I am Emmanuella Adomako-Bempah, a third-year adult health nursing student. I always believed nursing would be a marvelous career and also a great means to give back to my community. Before entering nursing school, I was amazed by the contribution of nurses to health promotion. It was explicitly clear that nursing was the right path for me.
I am Stephanopoulos Osei, a third-year student nurse at the University of Ghana School of Nursing & Midwifery. Currently, I have a year more to go and after graduation, I hope to start working in a clinical facility providing care to people in my community. I envision using my nursing skills to create initiatives (or join one) that makes healthcare accessible to many who cannot reach health workers for various reasons.
I am Adelaide Appiah Yeboah, also a third-year student nurse. I believe that becoming a nurse means that I can make a difference in the lives of individuals, families and communities. Even as a student nurse, I find myself making some of these positive differences during clinical placements and community health nursing projects. I would love to become a nurse innovator someday.
I am Lawrence Akuamoah Owiredu, a third-year nursing student at the University of Ghana School of Nursing and Midwifery. Being passionate about the health and well being of others, I hope to work in the clinical setting after my first degree, rendering care to those in need of it whilst furthering my education to gain higher knowledge to improve on the care rendered. For me, being able to earn a living through my passion is a win-win for sure.
Individually we have aspirations to make a difference. That is what connected us as a team and inspired us to join the Nightingale Global Solutions Initiative (NCGSI). The idea of creating nurse-led solutions for challenges that threaten neurorehabilitation in Ghana and beyond was phenomenal, and we believed we could be part of such an initiative. We were also inspired by the work and input of nurses, health workers and speakers during the webinars organised as part of the NCGSI.

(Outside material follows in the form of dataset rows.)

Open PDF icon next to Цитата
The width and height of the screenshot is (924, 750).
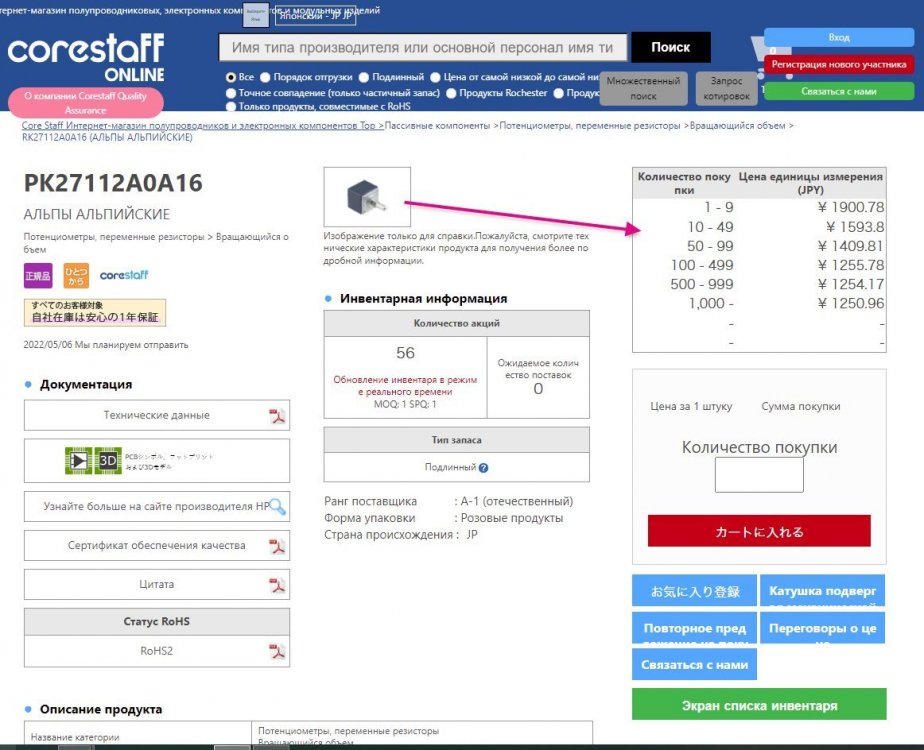pos(277,585)
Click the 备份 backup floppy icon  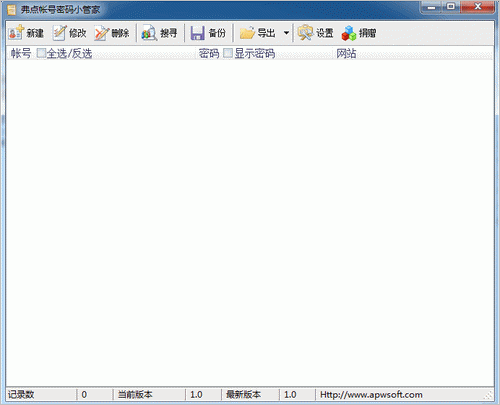click(197, 33)
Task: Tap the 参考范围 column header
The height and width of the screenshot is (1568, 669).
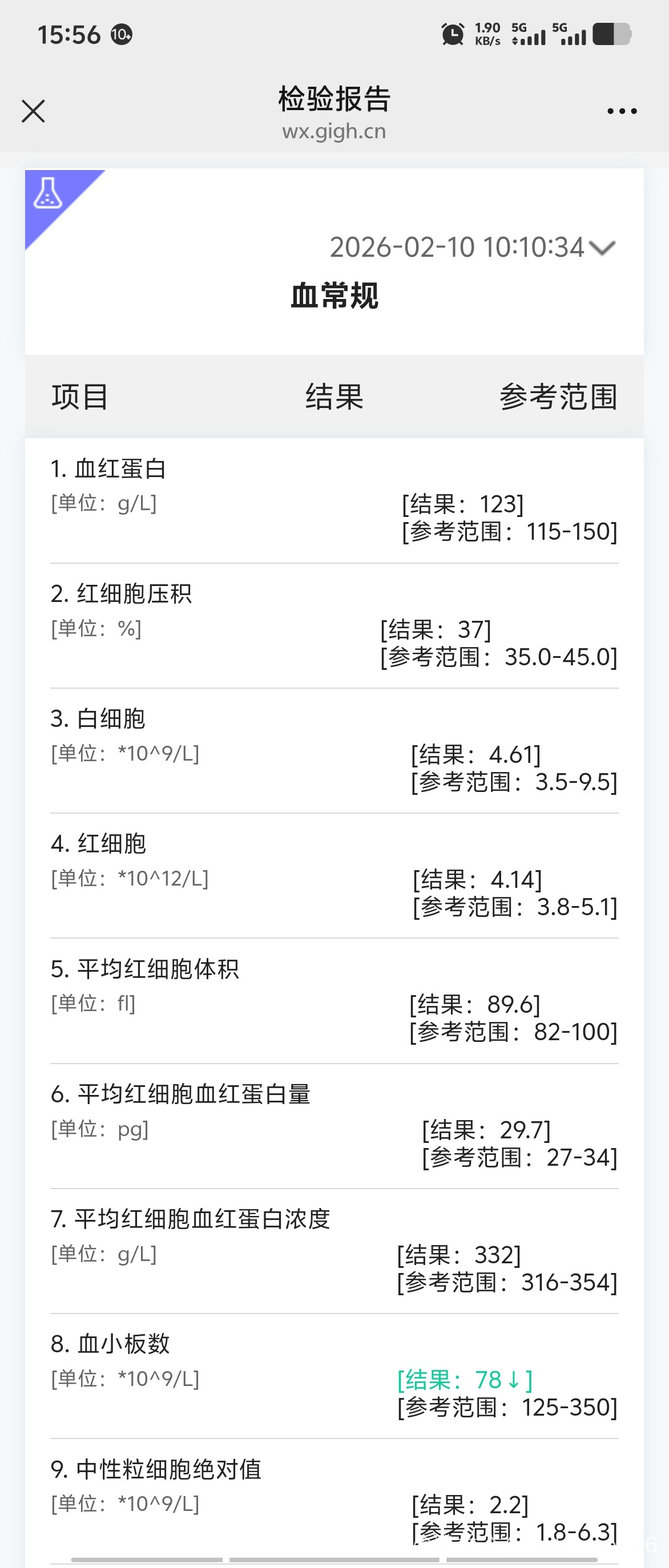Action: click(x=558, y=397)
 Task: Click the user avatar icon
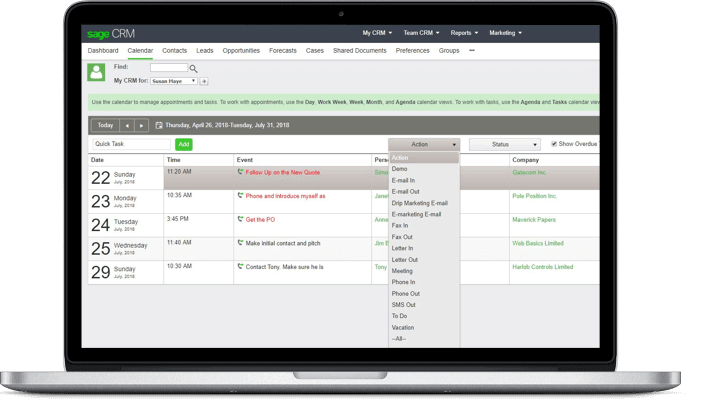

We were not expecting to win this challenge. It was unbelievable when we received a congratulatory email announcing us as the winners of the very first NCGSI. That was a huge validation for us.
We hope that we will be able to bring our solution to life. We know it will be challenging, but we are inspired by the impact a nurse-led innovation like this could have on the quality of life of patients going through neurorehabilitation in Ghana and beyond. The team is grateful to Nursing Now, SameYou, our school, our dean and our wonderful mentoring tutors.